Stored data
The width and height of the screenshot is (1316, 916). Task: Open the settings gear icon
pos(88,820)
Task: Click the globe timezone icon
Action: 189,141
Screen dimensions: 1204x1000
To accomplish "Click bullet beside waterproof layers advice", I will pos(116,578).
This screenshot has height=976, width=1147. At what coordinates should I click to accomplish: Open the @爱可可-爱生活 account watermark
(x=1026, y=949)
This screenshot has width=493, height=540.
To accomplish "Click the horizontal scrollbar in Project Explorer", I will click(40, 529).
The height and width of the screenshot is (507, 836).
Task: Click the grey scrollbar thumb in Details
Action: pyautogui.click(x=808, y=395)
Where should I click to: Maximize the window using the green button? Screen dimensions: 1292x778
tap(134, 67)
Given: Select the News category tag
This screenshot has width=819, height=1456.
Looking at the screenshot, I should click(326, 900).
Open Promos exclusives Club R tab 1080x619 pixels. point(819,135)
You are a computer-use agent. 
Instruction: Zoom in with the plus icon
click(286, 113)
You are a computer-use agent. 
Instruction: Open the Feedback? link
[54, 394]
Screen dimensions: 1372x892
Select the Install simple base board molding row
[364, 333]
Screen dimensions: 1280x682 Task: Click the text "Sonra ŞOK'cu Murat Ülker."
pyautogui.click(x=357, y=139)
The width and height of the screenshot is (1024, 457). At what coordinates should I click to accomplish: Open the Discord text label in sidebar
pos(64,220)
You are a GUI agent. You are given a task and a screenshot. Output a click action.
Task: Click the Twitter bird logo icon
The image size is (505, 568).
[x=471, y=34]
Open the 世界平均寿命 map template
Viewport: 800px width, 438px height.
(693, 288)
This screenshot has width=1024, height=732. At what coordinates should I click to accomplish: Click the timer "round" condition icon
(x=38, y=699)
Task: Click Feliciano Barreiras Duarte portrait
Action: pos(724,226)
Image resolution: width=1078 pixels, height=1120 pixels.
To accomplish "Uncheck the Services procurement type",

● Exercise brief: Up to and including the final line of the data above, please copy every line exactly, starting from the one that contains "Screen dimensions: 1204x1000".

● Output below:
Screen dimensions: 1204x1000
To accomplish "Click bullet beside waterproof layers advice", I will pos(116,578).
This screenshot has height=976, width=1147. At what coordinates should I click to accomplish: Open the @爱可可-爱生活 account watermark
(x=1026, y=949)
This screenshot has width=493, height=540.
To accomplish "Click the horizontal scrollbar in Project Explorer", I will click(40, 529).
The height and width of the screenshot is (507, 836).
Task: Click the grey scrollbar thumb in Details
Action: pyautogui.click(x=808, y=395)
Where should I click to: Maximize the window using the green button? Screen dimensions: 1292x778
tap(134, 67)
Given: Select the News category tag
This screenshot has width=819, height=1456.
Looking at the screenshot, I should click(326, 900).
Open Promos exclusives Club R tab 1080x619 pixels. point(819,135)
You are a computer-use agent. 
Instruction: Zoom in with the plus icon
click(286, 113)
You are a computer-use agent. 
Instruction: Open the Feedback? link
[54, 394]
Screen dimensions: 1372x892
Select the Install simple base board molding row
[364, 333]
Screen dimensions: 1280x682 Task: Click the text "Sonra ŞOK'cu Murat Ülker."
pyautogui.click(x=357, y=139)
The width and height of the screenshot is (1024, 457). At what coordinates should I click to accomplish: Open the Discord text label in sidebar
pos(64,220)
You are a GUI agent. You are given a task and a screenshot. Output a click action.
Task: Click the Twitter bird logo icon
The image size is (505, 568).
[x=471, y=34]
Open the 世界平均寿命 map template
Viewport: 800px width, 438px height.
(693, 288)
This screenshot has width=1024, height=732. At what coordinates should I click to accomplish: Click the timer "round" condition icon
(x=38, y=699)
Task: Click Feliciano Barreiras Duarte portrait
Action: pos(724,226)
Image resolution: width=1078 pixels, height=1120 pixels.
To accomplish "Uncheck the Services procurement type",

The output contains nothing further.